# Pro rider digital electric golf trolley



## Midnight (Sep 20, 2012)

Hi,

I am looking at poss picking up a  electric trolley at some time, has anyone heard of the above ? I know people would say go for the go kart or other well know makes and I might end up doing that , but was wondering if anyone has one of the above trolleys and if so how do you find them ?

Cheers

Midnight...


----------



## StrangelyBrown (Sep 20, 2012)

My Dad has one and it's ok. Not great, just ok. The on/off is a touch button that's isn't the most sensitive. If you're used to a proper switch like a Powakaddy then it takes a bit of getting used to.
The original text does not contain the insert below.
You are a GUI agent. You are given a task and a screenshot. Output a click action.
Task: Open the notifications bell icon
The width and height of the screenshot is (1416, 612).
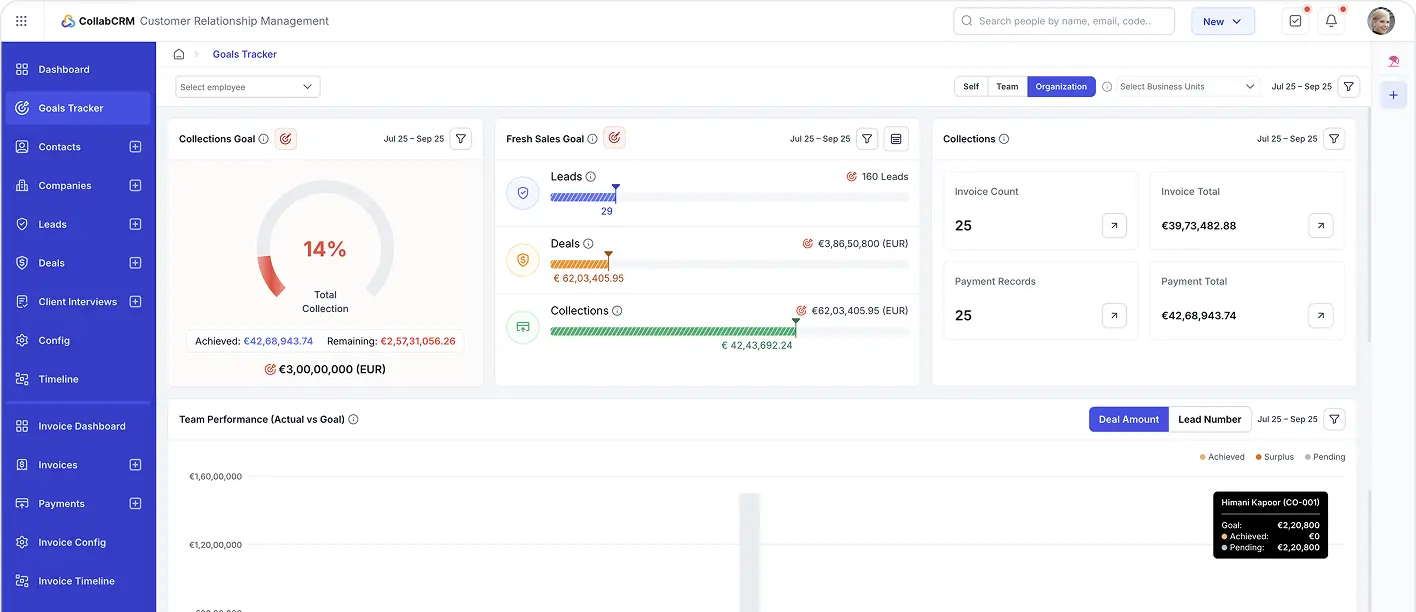point(1331,21)
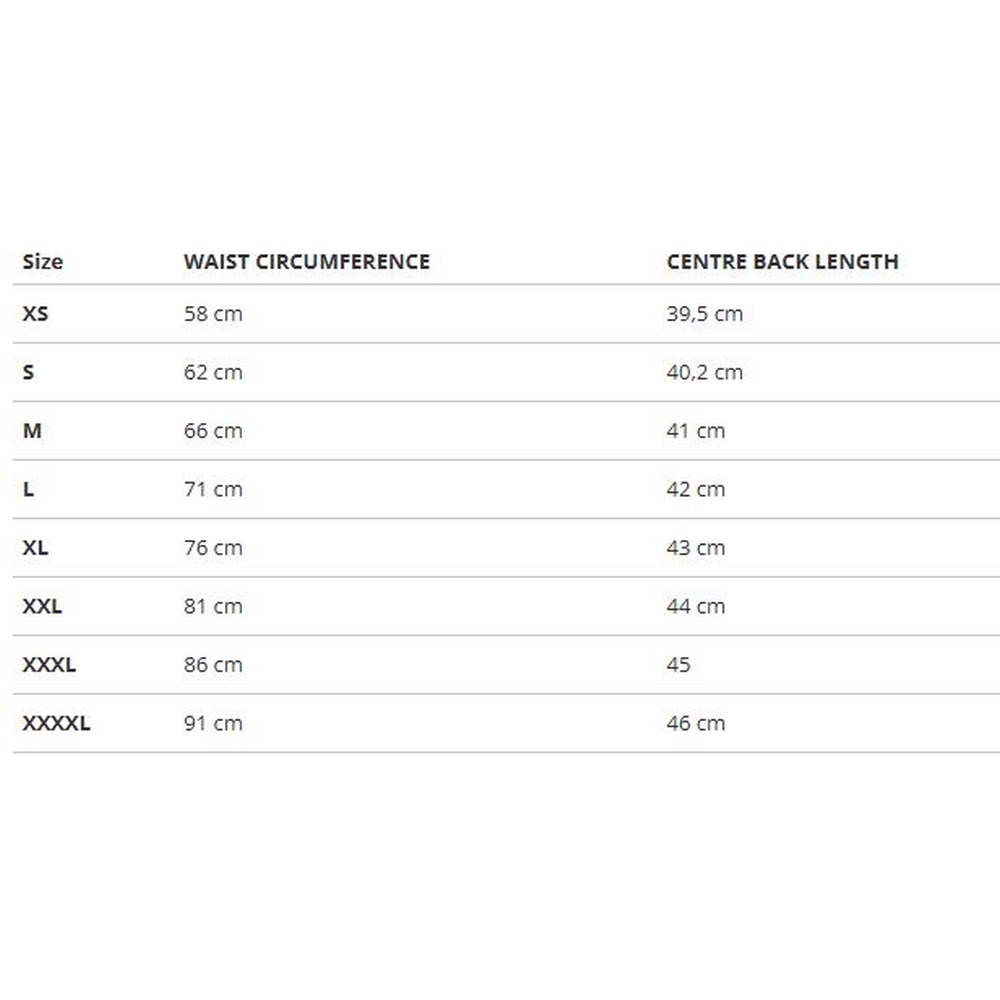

It's been reliable-ish, he's had one new control panel thingy that was delivered free of charge and was simple to change over. He's had it at the course and it's refused to switch on at the start of the round only for it to 'wake up' a couple of holes into things.

You do get a lot of accessories with it that you'd normally have to pay for like the score card holder, drink holder etc etc...

I don't think, hand on heart, that I would recommend it to you. You'd be better off buying a 2nd hand Powakaddy/Motocaddy/GoKart.


----------



## hackermike (Sep 28, 2012)

I have had one of these for 3 years and many of my fellow golfers use a Pro Rider. Not sure how big they are as a company but definitely not a small brand as I have seen them on many courses
I first new of them due to their electric bikes and I thought a company who makes electric bikes and mobility scooters will be able to make a decent trolley and look after it. I went to their service centre last month and saw a team of engineers or service workers so they look to have the back up I wanted.
They gave me a free wheel as my clutch was loose in my wheel. This was after 3 years and they gave the part free so can't fault them for that
Not sure which is the best trolley to get but for me personally I have been very pleased and have never heard a bad word from my associates on the course


----------



## CMAC (Sep 28, 2012)

Do you work for them Hackermike?

2 posts resurrected about them and you duplicate your entry!

Unusual first post.


----------



## hackermike (Sep 28, 2012)

Excuse me Darthvega! I certainly do not. I posted the reviews as they gave me a free wheel even though I was 2 years past warranty. Reason for my review is I went to their service center expecting to pay for a part but was handed it free over the counter. I told them I would mention this online and the bloke said he would rather I buy him a pint.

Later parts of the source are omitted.